### Directions
Echo the records from the line containing "Given: Click the blue Back arrow in toolbar" through the line containing "Looking at the screenshot, I should [640, 108].", with both of those lines included, and nothing else.

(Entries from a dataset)
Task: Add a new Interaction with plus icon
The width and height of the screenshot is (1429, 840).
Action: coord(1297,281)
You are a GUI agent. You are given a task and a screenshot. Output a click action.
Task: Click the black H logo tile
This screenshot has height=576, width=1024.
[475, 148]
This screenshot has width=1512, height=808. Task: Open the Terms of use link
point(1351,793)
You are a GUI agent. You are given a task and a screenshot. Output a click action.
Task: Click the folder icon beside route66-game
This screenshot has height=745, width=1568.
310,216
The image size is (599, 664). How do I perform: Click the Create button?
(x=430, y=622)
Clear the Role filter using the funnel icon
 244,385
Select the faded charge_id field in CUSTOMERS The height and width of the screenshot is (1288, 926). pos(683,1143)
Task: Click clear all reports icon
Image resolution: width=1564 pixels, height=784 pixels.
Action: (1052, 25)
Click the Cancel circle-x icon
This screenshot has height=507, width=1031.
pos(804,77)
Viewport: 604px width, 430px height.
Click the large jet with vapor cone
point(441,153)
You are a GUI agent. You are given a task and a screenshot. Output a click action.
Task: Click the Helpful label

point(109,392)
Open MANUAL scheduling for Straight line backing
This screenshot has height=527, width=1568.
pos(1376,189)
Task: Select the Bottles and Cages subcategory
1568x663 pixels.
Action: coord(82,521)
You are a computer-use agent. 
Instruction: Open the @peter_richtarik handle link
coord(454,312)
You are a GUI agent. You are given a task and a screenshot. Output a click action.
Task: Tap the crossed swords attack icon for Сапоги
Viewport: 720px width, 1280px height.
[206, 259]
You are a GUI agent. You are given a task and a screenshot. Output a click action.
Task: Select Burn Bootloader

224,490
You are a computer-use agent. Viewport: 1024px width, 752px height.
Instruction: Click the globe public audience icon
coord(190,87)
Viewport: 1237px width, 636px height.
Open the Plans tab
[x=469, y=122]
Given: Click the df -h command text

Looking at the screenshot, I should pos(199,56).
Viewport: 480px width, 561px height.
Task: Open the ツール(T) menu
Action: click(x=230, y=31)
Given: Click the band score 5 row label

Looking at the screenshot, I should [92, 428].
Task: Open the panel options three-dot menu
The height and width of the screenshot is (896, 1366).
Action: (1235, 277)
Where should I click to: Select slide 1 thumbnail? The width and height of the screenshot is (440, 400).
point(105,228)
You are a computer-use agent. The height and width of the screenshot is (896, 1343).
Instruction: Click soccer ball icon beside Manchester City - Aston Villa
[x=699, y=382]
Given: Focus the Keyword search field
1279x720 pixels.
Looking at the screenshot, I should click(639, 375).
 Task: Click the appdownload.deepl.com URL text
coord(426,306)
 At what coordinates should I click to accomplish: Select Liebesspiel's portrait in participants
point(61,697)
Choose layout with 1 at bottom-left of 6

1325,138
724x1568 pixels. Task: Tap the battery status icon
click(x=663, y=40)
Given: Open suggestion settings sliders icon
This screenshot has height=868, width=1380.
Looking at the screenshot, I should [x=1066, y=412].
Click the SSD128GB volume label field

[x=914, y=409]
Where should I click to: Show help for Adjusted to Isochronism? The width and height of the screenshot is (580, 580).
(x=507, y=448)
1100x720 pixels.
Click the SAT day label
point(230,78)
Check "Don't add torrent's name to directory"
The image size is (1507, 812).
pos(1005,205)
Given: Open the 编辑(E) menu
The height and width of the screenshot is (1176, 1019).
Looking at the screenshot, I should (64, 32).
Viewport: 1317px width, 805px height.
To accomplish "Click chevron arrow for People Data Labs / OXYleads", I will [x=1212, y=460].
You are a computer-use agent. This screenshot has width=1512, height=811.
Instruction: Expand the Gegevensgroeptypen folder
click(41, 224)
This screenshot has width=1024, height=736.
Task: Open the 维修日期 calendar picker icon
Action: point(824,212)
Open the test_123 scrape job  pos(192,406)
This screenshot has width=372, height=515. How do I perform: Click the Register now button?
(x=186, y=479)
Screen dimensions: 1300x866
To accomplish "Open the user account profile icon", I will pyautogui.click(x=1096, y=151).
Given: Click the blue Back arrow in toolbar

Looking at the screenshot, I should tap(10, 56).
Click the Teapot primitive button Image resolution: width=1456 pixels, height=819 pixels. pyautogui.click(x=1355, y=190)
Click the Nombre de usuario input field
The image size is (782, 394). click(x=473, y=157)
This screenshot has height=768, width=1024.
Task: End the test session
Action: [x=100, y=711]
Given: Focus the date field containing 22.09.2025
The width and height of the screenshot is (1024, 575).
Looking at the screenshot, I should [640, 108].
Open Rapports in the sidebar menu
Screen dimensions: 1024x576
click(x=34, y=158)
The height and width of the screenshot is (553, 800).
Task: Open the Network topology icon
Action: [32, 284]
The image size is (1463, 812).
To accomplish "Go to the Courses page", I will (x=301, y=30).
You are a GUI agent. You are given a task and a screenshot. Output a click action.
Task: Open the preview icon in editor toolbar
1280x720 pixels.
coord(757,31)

### Exercise response
Given: Click the blue Back arrow in toolbar

Looking at the screenshot, I should tap(10, 56).
Click the Teapot primitive button Image resolution: width=1456 pixels, height=819 pixels. pyautogui.click(x=1355, y=190)
Click the Nombre de usuario input field
The image size is (782, 394). click(x=473, y=157)
This screenshot has height=768, width=1024.
Task: End the test session
Action: [x=100, y=711]
Given: Focus the date field containing 22.09.2025
The width and height of the screenshot is (1024, 575).
Looking at the screenshot, I should [640, 108].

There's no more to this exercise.